Critics of Turkey's Justice and Development Party (AKP) government have for years been warning that the country, under the leadership of now President Recep Tayyip Erdogan, has taken an authoritarian turn after several years of reform-minded action. Supporters of the AKP and Erdogan, meanwhile, have denied the charge, accusing the critics of being disgruntled supporters of a previous status quo who are simply upset with seeing their once privilaged position in society disappear.
A new report issued today by Human Rights Watch goes a long way towards settling this debate, accusing the Turkish government of "taking far-reaching steps to weaken the rule of law, control the media and Internet, and clamp down on critics and protestors." From HRW's report:
Turkey is undergoing a worrying rollback of human rights. In office for twelve years under the leadership of Recep Tayyip Erdoğan—elected president in August 2014—the ruling Justice and Development Party (Adalet ve Kalkınma Partisi, AKP) has shown increasing intolerance of political opposition, public protest, and critical media. Over the past nine months, in an effort to stifle corruption investigations, the AKP government has sought to curb the independence of the judiciary and weaken the rule of law. The erosion of human rights through limitations on media freedom, clampdown on protest, and further loss of trust in Turkey’s politicized criminal justice system have deepened political polarization in the country.
The rollback of human rights has taken place against a background of mass anti- government protests last year, and corruption allegations that go to the very heart of the AKP government and emerged out of a simmering conflict within the political establishment between the AKP and its former ally, the influential Gülen movement led by the US-based cleric Fethullah Gülen.
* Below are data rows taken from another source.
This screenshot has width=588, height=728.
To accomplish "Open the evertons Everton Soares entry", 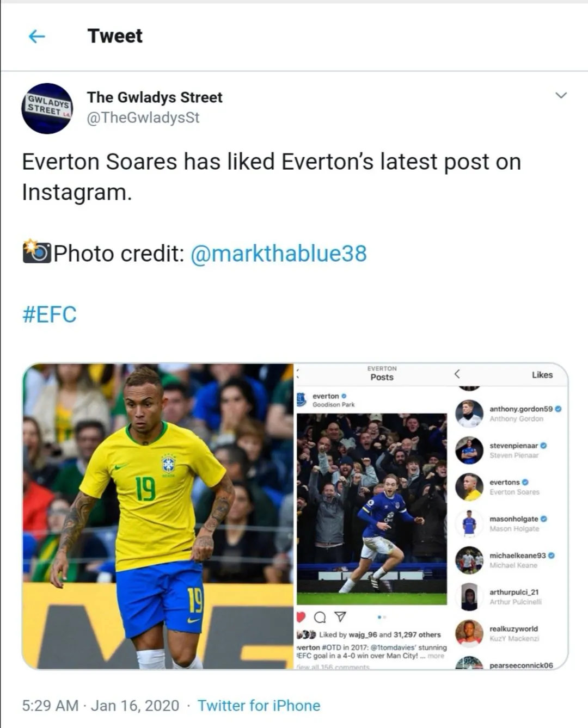I will pos(509,487).
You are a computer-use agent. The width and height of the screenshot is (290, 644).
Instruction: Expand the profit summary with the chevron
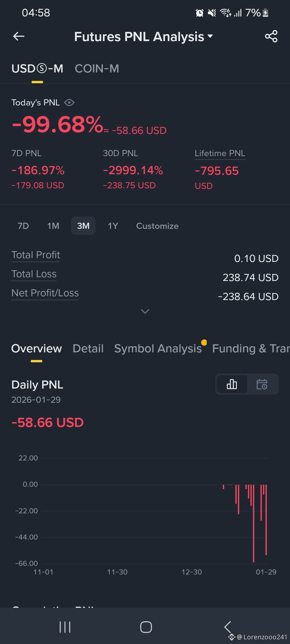(x=145, y=311)
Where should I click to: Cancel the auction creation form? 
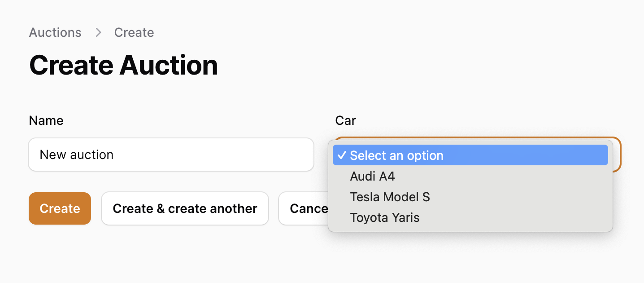303,208
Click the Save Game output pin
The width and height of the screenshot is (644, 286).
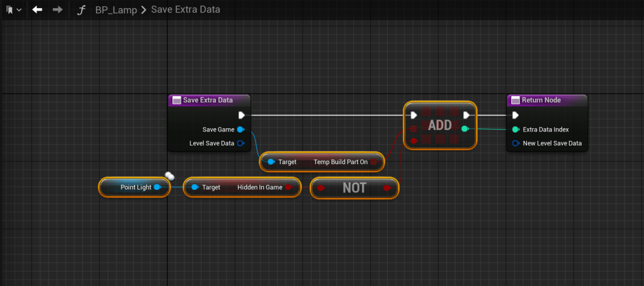click(240, 129)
Considering the AKP's early years were marked by making significant reforms and taking important steps towards joining the European Union, the decline in the quality of Turkey's democracy that the HRW reports charts marks a dramatic turnaround for the government. “Over the past year, Erdoğan’s AKP has responded to political opposition by tearing up the rule book, silencing critical voices, and wielding a stick,” said Emma Sinclair-Webb, the organization's senior Turkey researcher and author of the report. “For the sake of Turkey’s future and the rights of its citizens, the government needs to change course and protect rights instead of attacking them.”
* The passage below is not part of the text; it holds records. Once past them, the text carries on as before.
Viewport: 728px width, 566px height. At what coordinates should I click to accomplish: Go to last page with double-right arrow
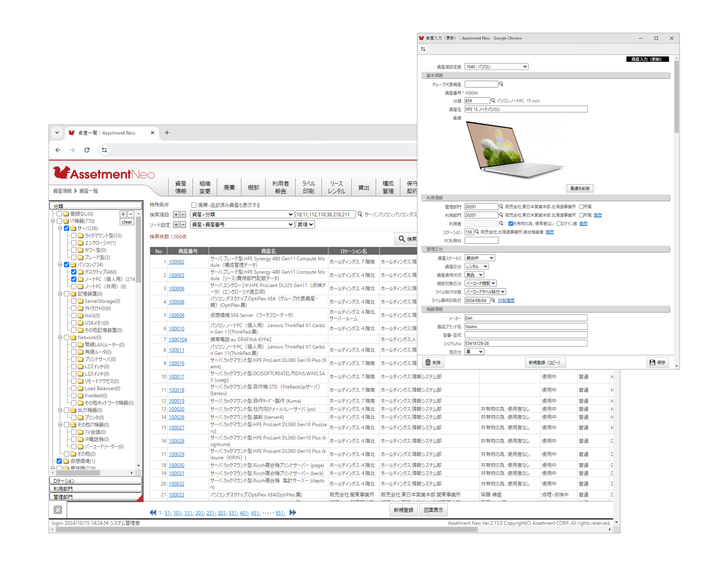[x=293, y=513]
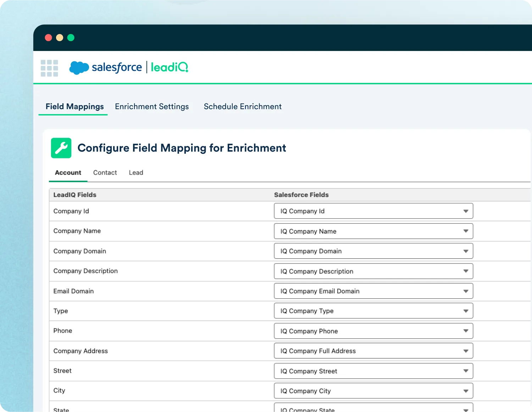
Task: Change the IQ Company Email Domain mapping
Action: click(373, 291)
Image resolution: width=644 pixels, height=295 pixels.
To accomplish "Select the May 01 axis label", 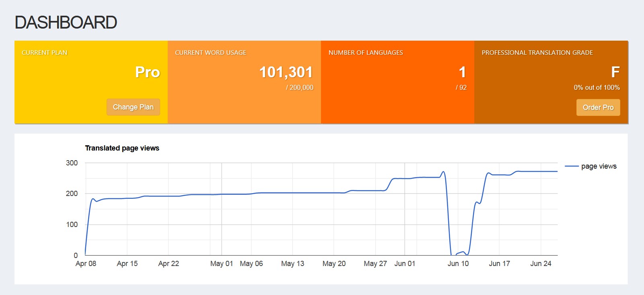I will point(222,264).
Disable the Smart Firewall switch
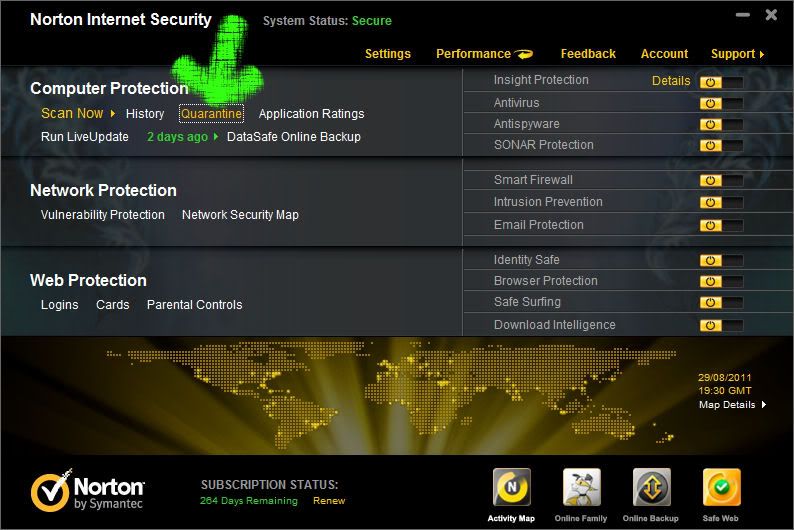This screenshot has width=794, height=530. pyautogui.click(x=721, y=180)

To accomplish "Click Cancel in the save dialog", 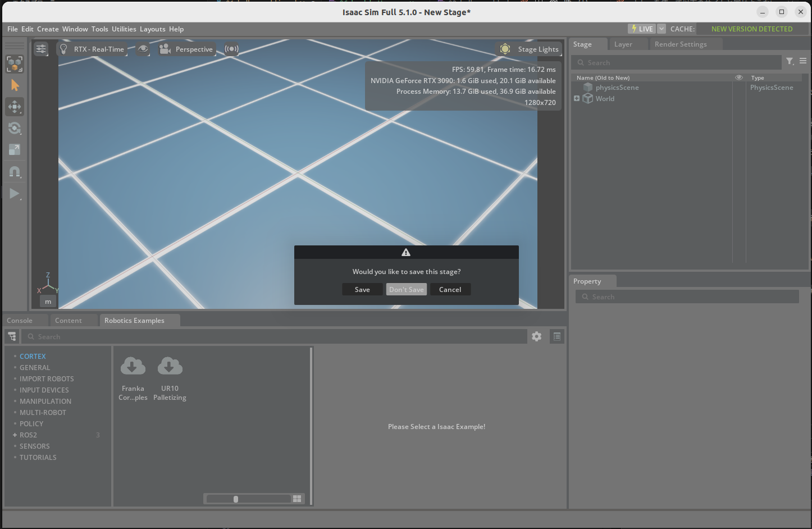I will click(450, 290).
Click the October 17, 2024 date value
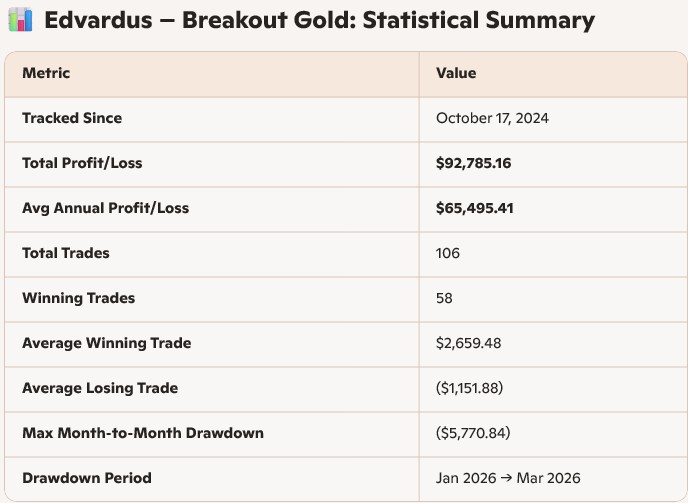The image size is (688, 503). coord(492,118)
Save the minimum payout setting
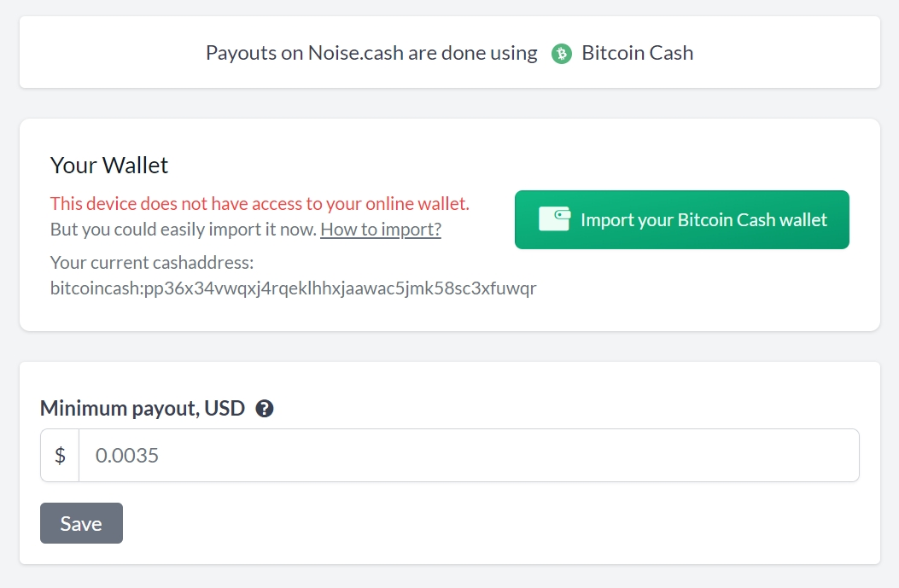This screenshot has width=899, height=588. pos(81,522)
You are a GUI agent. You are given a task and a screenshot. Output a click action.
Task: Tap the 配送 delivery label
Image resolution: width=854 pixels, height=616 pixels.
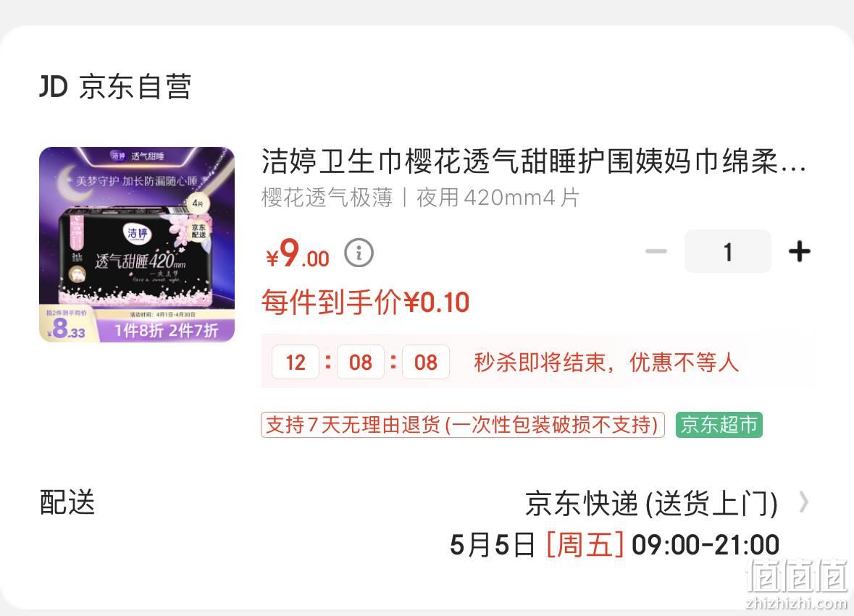pos(67,502)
As the report notes, even the AKP's most promising democratization effort -- initiating a resolution process with the Kurdistan Workers' Party (PKK) -- could suffer as a result of Turkey's authoritarian drift. “The clampdown on rights and interference with the judiciary run counter to government’s positive commitment to a peace process with the Kurds and may well jeopardize it,” Sinclair-Webb said. “Protecting human rights and strengthening the rule of law for everyone is the best way to make sure the Kurdish peace process will succeed.”